● Tarefa do exercício A
Repita exatamente as linhas da listagem, desde a linha que contém "650x515 pixels." até a linha que contém "the small white", com ambas incluídas. Deixe as imagens de fora da resposta.

● Texto fornecido
A falta de recursos para arcar com os altos custos da instauração de determinados procedimentos litigiosos – judiciais ou arbitrais – pode dificultar bastante ou, até mesmo, impedir o ajuizamento de ações judiciais ou a instauração de procedimentos arbitrais.
Para remediar o problema, criou-se a figura do financiamento de litígios por terceiros (third-party funding). Esse recurso possibilita a um terceiro que não é parte da disputa – seja ele uma instituição financeira, sociedade empresária ou até mesmo pessoa natural – arcar com os custos e despesas de determinado procedimento.[1]
Em troca, normalmente, esse terceiro recebe uma parcela ou porcentagem da vantagem financeira eventualmente obtida pela parte financiada, caso esta vença o litígio.[2]
Por outro lado, caso a parte financiada for vencida, a financiadora arcará com todos os custos do procedimento sem receber nenhuma contraprestação. Esse é, precisamente, o risco do negócio – e a razão pela qual o arranjo costuma ser precedido por uma cuidadosa análise da probabilidade de êxito por parte dos financiadores.
O instituto ainda não é tão difundido no Brasil, apesar de o financiamento de litígios por terceiros já ser prática amplamente reconhecida na arbitragem internacional e no contencioso judicial em outros países. Nos Estados Unidos, por exemplo, o third-party funding é bastante usual, principalmente no ajuizamento das chamadas class actions.
Seu uso, porém, vem crescendo gradativamente no cenário nacional, especialmente com a criação de fundos para esse propósito específico. Aqueles que defendem esse tipo de arranjo, apontam como pontos positivos:
- A viabilização da instauração de procedimentos (especialmente arbitrais) que seriam financeiramente inviáveis para o detentor do direito;
- A disseminação do procedimento arbitral entre partes com menor poder econômico;
- A redução do número de procedimentos com “mérito fraco”, na medida em que os terceiros financiadores tendem a fazer uma avaliação independente e impessoal sobre a pretensão, aceitando somente as que atendam aos seus critérios de investimento, isto é, que tenham chances razoáveis de sucesso;
- A preocupação do terceiro investidor para que o procedimento seja tão econômico e objetivo quanto possível; e
- O desafogamento do Poder Judiciário, na medida em que se permite o acesso a outros meios de resolução de conflitos mais custosos.

Dados de localização de palavras e elementos:
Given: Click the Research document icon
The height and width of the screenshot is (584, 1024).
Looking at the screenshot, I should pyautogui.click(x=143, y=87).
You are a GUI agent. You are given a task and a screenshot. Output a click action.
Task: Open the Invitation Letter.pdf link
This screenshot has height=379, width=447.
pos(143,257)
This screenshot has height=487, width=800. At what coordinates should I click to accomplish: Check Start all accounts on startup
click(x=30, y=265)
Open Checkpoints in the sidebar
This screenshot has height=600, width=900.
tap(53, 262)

...

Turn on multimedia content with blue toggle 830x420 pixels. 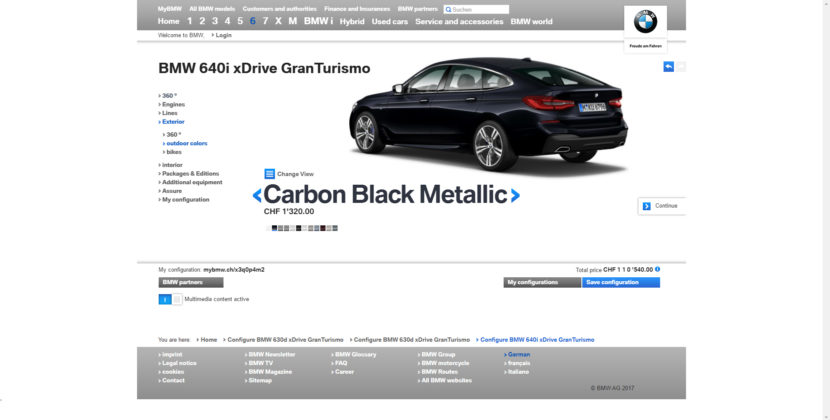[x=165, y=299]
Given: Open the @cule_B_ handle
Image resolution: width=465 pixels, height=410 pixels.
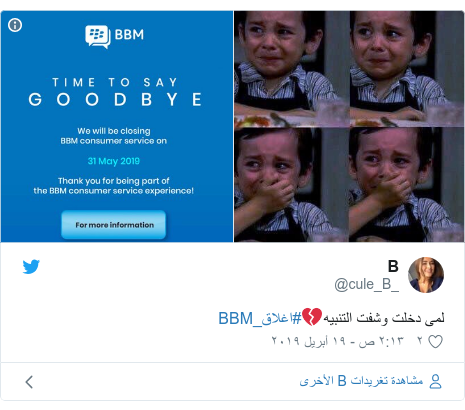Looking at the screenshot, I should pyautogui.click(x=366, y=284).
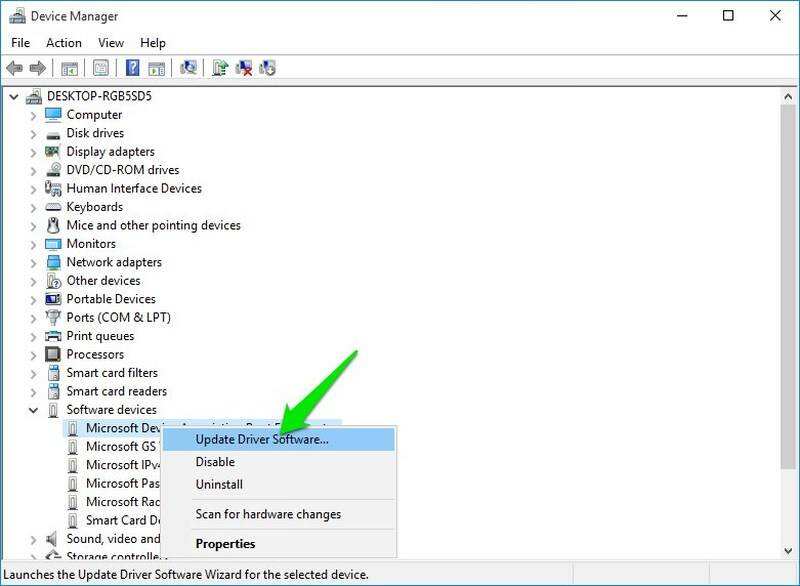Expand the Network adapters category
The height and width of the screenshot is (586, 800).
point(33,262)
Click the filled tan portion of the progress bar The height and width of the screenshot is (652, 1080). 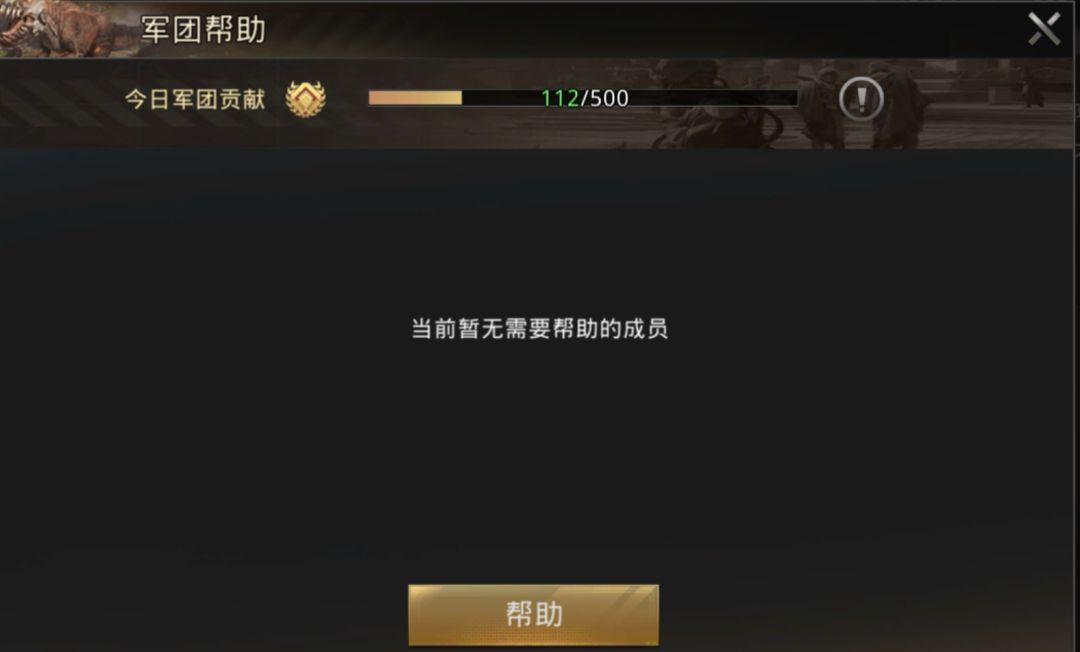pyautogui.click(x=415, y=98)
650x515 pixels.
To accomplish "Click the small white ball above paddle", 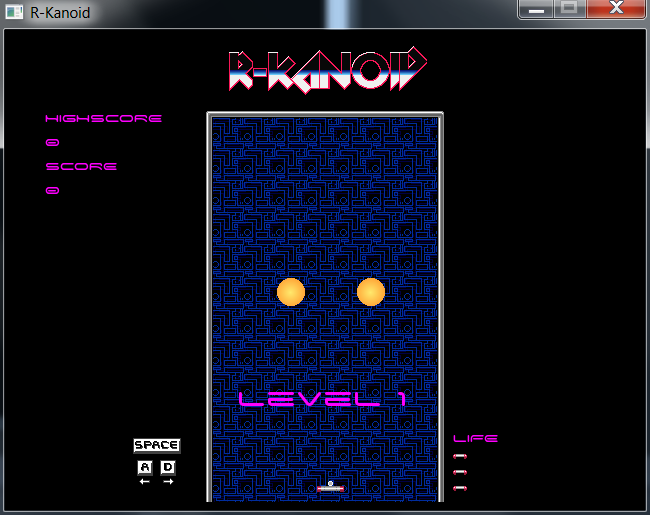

● Tarefa do exercício B
Liste todos os pontos positivos que, segundo o texto sobre financiamento de litígios por terceiros, são apontados pelos defensores desse tipo de arranjo.

● Resultado A
650x515 pixels.
To accomplish "Click the small white ball above paddle", 

● Resultado B
- A viabilização da instauração de procedimentos (especialmente arbitrais) que seriam financeiramente inviáveis para o detentor do direito.
- A disseminação do procedimento arbitral entre partes com menor poder econômico.
- A redução do número de procedimentos com "mérito fraco", já que os terceiros financiadores tendem a aceitar somente pretensões com chances razoáveis de sucesso.
- A preocupação do terceiro investidor para que o procedimento seja tão econômico e objetivo quanto possível.
- O desafogamento do Poder Judiciário, na medida em que se permite o acesso a outros meios de resolução de conflitos mais custosos.